▶ [Assignment]: Reproduce, from the lines below, exactly the stretch that begins at the line containing "The width and height of the screenshot is (799, 434)." and ends at the line containing "has height=486, width=879.", both included.

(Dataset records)
------------------------------------------------

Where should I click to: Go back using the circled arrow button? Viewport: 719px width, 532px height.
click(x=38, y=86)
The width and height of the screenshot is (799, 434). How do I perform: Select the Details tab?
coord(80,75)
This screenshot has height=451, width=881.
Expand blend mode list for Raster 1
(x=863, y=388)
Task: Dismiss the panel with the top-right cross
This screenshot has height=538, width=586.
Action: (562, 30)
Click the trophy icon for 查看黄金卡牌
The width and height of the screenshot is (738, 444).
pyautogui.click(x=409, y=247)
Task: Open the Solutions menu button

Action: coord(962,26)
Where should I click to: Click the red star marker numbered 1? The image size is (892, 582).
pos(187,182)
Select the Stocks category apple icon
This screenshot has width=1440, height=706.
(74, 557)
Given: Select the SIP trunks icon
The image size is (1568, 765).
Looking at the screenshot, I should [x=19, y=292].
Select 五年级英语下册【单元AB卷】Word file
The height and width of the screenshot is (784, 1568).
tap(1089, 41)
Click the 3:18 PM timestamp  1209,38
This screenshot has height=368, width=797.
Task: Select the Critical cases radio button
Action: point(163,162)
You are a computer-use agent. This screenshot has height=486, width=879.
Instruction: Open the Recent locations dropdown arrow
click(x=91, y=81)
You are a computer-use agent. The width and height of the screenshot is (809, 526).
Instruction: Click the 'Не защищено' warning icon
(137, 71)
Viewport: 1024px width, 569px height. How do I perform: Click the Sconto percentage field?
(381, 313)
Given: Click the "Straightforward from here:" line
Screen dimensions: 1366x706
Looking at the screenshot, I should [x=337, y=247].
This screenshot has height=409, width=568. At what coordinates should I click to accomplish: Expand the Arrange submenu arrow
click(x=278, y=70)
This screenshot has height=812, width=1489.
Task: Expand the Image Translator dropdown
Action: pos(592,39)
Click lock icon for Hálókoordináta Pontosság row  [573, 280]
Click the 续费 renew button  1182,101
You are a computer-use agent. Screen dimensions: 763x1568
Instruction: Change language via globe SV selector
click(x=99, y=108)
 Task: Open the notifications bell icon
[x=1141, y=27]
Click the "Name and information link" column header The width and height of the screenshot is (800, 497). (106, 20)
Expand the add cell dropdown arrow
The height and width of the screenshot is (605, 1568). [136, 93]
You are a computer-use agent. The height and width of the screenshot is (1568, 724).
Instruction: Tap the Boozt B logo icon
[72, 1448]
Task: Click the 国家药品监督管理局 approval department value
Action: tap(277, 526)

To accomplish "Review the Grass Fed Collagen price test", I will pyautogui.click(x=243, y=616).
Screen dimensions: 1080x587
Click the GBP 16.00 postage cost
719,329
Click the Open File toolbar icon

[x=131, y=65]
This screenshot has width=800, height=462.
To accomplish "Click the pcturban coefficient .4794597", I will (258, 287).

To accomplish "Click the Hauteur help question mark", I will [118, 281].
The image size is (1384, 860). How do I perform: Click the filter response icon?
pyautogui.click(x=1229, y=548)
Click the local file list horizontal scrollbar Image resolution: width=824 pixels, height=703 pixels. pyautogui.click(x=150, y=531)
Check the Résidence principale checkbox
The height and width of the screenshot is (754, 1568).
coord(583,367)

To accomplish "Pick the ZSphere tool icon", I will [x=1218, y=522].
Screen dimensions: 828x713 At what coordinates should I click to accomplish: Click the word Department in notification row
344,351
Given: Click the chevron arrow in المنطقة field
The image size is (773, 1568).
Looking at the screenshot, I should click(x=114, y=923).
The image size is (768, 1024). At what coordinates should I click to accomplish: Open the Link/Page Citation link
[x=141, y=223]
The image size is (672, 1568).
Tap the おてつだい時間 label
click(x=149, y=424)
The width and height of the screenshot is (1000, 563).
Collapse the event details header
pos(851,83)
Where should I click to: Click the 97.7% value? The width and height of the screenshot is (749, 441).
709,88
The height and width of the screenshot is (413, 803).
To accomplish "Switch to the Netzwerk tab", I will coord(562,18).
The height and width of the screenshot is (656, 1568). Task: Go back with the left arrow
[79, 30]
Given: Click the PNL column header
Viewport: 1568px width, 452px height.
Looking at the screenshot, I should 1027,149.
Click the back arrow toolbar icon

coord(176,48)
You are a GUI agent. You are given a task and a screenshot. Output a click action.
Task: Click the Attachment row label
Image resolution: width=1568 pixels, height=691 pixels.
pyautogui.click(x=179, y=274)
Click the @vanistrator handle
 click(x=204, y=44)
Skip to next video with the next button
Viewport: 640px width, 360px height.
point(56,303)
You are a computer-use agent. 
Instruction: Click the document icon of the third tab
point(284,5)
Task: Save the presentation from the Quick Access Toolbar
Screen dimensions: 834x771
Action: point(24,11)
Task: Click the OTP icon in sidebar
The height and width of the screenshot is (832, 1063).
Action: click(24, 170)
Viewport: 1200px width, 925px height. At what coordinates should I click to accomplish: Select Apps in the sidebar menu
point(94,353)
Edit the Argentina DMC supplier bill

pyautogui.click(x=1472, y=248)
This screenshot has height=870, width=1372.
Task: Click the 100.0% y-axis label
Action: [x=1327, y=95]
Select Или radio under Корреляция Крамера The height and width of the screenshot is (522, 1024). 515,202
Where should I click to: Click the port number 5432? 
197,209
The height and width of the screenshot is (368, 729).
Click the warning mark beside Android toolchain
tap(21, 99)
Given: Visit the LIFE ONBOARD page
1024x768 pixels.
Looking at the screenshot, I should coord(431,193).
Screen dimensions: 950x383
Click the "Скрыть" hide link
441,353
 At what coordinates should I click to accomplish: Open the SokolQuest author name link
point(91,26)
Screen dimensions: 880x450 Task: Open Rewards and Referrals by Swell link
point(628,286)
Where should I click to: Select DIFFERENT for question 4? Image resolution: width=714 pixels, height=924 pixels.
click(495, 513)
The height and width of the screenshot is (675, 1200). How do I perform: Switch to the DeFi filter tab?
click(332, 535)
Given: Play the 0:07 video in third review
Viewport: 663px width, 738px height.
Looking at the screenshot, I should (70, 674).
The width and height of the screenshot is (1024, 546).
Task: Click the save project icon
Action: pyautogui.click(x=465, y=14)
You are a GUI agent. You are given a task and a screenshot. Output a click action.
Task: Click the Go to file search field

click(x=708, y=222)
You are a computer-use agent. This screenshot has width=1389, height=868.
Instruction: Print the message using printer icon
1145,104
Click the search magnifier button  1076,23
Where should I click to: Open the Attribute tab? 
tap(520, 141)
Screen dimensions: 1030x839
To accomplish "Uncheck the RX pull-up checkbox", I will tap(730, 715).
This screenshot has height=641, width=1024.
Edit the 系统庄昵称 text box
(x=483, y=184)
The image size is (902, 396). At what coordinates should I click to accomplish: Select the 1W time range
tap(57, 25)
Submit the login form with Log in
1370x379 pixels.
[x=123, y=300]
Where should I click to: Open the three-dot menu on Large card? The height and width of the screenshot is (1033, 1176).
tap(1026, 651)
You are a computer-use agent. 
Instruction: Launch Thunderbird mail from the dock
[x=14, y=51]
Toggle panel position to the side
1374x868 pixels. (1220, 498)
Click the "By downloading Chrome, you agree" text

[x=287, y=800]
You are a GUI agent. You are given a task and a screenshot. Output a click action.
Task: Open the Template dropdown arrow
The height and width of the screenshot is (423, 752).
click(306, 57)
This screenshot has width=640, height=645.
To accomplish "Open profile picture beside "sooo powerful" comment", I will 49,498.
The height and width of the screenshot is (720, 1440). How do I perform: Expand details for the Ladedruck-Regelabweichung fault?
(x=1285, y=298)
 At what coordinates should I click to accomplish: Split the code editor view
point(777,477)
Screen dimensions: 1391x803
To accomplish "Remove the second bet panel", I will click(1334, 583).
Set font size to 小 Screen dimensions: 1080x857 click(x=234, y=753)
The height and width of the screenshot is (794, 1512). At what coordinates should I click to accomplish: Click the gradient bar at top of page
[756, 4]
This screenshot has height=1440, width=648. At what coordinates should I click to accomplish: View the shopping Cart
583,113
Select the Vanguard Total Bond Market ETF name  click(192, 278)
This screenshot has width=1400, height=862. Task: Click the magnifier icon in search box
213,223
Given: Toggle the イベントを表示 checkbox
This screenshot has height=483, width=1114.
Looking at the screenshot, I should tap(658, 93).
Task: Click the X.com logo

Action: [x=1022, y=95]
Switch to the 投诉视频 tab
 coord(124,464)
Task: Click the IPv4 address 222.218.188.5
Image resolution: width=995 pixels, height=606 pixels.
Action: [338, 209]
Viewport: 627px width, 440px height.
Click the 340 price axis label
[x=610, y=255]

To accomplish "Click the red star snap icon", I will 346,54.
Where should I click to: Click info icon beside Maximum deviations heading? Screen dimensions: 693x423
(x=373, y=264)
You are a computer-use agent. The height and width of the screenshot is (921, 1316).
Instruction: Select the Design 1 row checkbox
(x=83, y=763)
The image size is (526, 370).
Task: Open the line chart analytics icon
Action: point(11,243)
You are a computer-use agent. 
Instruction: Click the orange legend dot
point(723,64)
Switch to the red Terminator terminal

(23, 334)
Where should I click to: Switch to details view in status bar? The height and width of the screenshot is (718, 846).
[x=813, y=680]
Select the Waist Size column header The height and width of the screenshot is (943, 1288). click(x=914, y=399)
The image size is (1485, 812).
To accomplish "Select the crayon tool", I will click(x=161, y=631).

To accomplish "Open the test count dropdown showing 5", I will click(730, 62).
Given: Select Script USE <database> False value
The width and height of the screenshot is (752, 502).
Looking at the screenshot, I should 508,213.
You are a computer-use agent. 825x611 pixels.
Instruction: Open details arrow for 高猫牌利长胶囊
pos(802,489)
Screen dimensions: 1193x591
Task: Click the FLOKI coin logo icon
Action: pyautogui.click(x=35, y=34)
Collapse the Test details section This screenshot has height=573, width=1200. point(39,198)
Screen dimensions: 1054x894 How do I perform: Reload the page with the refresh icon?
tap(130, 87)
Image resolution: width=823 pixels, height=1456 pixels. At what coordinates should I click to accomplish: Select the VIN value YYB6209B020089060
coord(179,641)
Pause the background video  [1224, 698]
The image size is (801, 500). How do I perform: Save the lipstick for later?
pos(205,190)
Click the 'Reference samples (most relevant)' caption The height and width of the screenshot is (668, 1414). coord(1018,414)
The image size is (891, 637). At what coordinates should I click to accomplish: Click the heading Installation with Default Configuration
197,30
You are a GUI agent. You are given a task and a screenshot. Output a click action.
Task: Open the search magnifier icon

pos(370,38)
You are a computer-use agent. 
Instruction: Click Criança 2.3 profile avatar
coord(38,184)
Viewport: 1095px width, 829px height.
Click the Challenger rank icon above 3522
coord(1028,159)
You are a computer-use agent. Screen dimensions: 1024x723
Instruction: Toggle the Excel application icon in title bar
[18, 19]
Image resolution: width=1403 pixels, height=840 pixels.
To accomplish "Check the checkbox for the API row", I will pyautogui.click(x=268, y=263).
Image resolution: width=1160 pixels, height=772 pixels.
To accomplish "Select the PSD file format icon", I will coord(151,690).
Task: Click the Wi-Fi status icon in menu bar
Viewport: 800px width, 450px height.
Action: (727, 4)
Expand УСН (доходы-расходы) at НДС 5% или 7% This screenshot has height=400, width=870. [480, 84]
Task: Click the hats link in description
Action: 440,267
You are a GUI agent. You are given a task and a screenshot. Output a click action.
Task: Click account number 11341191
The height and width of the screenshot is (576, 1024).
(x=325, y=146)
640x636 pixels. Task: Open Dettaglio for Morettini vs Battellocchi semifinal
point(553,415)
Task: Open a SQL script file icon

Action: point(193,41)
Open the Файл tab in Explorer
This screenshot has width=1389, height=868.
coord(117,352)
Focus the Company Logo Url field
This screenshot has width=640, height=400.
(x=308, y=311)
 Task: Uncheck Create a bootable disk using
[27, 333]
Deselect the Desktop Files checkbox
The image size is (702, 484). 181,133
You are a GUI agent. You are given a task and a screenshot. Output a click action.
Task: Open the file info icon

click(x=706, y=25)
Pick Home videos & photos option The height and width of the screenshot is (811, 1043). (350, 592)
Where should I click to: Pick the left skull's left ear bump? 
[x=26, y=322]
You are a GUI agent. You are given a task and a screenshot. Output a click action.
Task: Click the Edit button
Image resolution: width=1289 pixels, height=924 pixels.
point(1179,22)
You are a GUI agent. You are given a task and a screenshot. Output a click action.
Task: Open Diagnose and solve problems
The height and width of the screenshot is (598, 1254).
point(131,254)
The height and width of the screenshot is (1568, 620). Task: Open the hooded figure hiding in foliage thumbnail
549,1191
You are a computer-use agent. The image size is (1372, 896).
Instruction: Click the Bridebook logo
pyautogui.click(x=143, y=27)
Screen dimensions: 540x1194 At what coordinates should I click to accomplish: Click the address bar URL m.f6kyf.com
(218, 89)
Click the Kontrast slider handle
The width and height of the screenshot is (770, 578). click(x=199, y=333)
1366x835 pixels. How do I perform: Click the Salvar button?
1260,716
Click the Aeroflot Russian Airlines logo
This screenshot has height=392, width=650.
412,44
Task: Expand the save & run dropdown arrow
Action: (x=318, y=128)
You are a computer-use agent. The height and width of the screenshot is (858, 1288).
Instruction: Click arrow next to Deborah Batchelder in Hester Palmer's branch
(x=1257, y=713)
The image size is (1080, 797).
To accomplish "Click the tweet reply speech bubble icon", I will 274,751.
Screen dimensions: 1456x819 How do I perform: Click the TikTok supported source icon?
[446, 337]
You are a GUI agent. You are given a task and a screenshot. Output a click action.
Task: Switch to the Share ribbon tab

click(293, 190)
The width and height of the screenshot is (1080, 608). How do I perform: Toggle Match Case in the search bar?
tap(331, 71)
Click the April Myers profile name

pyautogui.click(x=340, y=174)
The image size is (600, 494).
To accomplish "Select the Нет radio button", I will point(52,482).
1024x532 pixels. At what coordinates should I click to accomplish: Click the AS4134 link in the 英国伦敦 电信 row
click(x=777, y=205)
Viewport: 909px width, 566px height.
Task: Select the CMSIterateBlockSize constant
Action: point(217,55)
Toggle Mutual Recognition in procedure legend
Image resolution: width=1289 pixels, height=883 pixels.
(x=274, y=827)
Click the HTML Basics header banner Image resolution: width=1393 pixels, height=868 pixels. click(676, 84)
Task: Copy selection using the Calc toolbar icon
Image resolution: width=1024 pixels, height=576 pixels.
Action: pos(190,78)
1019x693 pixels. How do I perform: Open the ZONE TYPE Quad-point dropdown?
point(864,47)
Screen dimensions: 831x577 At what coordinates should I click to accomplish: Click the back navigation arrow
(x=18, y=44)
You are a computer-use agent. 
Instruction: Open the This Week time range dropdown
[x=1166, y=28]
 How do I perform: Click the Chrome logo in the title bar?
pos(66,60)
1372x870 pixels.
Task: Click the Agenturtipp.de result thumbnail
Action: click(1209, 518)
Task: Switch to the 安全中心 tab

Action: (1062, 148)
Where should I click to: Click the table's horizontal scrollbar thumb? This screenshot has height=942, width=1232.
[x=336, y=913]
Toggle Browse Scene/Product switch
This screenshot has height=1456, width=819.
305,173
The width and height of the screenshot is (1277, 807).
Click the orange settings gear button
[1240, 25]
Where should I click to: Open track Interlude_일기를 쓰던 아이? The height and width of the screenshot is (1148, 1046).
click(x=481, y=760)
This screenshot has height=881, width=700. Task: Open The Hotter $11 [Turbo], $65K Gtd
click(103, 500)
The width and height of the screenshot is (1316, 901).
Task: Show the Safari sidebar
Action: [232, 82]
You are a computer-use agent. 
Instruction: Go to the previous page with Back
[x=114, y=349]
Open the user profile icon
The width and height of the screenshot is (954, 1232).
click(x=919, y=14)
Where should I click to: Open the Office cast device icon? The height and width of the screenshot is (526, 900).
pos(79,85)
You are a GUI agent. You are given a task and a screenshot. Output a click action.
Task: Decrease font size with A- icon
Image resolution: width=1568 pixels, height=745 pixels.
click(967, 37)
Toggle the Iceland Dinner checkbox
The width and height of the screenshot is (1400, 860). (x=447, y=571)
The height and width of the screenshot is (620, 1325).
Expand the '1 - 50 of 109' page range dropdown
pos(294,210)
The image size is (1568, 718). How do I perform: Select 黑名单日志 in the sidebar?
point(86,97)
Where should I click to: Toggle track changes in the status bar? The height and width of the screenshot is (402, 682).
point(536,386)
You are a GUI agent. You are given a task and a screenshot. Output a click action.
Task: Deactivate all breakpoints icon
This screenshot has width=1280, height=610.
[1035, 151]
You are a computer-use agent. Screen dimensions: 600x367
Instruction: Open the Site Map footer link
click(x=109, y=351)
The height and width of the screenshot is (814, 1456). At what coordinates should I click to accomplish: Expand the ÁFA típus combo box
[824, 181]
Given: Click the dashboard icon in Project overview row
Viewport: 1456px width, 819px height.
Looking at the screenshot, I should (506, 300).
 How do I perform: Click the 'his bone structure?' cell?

------------------------------------------------

▶ [Exercise answer]:
The width and height of the screenshot is (799, 434). How do I perform: Select the Details tab?
coord(80,75)
This screenshot has height=451, width=881.
Expand blend mode list for Raster 1
(x=863, y=388)
Task: Dismiss the panel with the top-right cross
This screenshot has height=538, width=586.
Action: (562, 30)
Click the trophy icon for 查看黄金卡牌
The width and height of the screenshot is (738, 444).
pyautogui.click(x=409, y=247)
Task: Open the Solutions menu button

Action: coord(962,26)
Where should I click to: Click the red star marker numbered 1? The image size is (892, 582).
pos(187,182)
Select the Stocks category apple icon
This screenshot has width=1440, height=706.
(74, 557)
Given: Select the SIP trunks icon
The image size is (1568, 765).
Looking at the screenshot, I should [x=19, y=292].
Select 五年级英语下册【单元AB卷】Word file
The height and width of the screenshot is (784, 1568).
tap(1089, 41)
Click the 3:18 PM timestamp  1209,38
This screenshot has height=368, width=797.
Task: Select the Critical cases radio button
Action: point(163,162)
You are a computer-use agent. This screenshot has height=486, width=879.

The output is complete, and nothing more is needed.